Libres de moins consommer, libres d’acheter d’occasion, libres de contempler la nature, ou encore libres de donner et de partager : de nouvelles perspectives d’actions écologiques s’ouvrent à nous en rencontrant Jésus.

« Telle est l’œuvre qui nous est demandée à nous. Que la victoire remportée dans la vérité par Christ soit insérée [dans la réalité], si peu que ce soit, de façon malhabile, fragmentaire, temporaire… » (Jacques Ellul, Sans feu ni lieu).

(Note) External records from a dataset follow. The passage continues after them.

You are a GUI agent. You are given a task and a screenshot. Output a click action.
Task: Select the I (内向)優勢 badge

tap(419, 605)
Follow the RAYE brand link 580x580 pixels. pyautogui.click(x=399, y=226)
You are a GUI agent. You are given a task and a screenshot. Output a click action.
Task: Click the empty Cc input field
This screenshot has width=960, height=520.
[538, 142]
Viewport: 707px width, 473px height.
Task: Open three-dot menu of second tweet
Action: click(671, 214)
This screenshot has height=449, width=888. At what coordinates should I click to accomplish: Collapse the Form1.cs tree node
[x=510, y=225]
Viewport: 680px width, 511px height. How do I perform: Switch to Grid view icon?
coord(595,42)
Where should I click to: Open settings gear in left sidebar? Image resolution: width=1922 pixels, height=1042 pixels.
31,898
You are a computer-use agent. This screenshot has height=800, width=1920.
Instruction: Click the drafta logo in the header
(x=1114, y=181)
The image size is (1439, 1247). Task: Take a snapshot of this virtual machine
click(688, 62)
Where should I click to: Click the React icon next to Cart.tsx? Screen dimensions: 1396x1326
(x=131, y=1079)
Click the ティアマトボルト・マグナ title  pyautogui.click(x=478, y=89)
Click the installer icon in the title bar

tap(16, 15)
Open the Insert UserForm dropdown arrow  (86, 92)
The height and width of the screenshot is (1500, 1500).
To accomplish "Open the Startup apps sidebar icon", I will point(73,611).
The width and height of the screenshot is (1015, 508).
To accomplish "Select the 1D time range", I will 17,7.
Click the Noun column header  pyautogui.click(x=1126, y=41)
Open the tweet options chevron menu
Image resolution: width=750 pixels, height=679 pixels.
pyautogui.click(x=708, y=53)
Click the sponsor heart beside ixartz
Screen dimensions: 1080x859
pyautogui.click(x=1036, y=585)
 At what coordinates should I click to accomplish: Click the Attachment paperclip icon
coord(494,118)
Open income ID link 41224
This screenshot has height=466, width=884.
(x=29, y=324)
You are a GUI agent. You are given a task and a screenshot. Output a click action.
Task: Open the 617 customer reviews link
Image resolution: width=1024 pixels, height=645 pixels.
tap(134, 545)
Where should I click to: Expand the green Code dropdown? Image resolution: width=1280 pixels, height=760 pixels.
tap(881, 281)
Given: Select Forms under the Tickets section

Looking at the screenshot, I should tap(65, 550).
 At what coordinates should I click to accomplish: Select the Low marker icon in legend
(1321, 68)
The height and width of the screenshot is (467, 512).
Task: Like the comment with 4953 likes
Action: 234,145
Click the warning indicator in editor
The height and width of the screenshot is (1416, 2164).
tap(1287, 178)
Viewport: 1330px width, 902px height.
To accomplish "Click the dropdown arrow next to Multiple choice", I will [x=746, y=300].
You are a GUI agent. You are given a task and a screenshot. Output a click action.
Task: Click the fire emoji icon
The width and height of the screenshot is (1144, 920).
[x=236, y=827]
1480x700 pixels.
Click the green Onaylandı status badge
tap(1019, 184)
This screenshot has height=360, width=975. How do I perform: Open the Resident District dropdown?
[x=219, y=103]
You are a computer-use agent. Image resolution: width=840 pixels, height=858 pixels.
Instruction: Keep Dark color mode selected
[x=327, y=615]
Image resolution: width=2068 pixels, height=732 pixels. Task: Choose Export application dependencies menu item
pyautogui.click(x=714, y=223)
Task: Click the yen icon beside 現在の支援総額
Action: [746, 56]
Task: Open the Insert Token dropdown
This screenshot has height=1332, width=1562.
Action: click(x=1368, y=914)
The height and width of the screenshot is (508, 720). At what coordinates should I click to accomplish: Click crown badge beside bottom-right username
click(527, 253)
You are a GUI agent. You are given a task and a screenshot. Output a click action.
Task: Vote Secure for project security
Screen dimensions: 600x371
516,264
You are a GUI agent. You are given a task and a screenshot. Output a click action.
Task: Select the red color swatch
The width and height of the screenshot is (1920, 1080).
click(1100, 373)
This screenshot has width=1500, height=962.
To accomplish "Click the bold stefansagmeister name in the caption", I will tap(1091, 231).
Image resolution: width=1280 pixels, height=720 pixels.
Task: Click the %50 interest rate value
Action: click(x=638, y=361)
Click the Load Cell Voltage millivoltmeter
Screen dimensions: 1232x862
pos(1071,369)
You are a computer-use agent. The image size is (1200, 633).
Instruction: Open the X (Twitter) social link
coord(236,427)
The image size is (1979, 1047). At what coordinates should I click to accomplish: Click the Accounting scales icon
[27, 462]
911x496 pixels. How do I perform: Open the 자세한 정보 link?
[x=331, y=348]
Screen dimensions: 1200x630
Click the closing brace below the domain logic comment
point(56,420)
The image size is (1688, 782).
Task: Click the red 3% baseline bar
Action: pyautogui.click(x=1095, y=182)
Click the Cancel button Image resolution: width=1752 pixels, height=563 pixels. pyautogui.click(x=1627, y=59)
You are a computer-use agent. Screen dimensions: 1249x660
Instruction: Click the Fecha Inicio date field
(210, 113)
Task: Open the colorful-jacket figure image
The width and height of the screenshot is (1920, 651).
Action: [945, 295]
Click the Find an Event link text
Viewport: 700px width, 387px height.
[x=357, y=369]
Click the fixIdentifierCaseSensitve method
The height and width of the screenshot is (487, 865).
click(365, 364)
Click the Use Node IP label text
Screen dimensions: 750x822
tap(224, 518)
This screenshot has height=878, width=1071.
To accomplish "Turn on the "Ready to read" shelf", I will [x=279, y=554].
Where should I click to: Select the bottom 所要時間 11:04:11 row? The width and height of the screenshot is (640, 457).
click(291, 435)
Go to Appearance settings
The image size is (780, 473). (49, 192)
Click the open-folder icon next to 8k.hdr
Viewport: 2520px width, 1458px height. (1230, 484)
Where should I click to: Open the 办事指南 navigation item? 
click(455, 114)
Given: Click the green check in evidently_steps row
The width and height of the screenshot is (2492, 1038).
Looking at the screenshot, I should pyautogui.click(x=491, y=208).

[1] https://ensia.com/features/covid-19-coronavirus-biodiversity-planetary-health-zoonoses/
[2] https://www.lemonde.fr/planete/video/2020/10/11/rechauffement-climatique-ce-que-le-trajet-d-un-bateau-dit-de-l-etat-de-l-arctique_6055614_3244.html
[3] https://www.lemonde.fr/m-perso/article/2019/06/21/les-francais-gagnes-par-l-angoisse-climatique_5479761_4497916.html
[4] https://fresqueduclimat.org/
[5] https://www.ipcc.ch/site/assets/uploads/sites/2/2019/09/IPCC-Special-Report-1.5-SPM_fr.pdf
[6] https://www.ipcc.ch/site/assets/uploads/sites/2/2019/09/IPCC-Special-Report-1.5-SPM_fr.pdf
[7] comme le propose Michel Serres dans, Le contrat naturel, éditions du Pommier, 2018.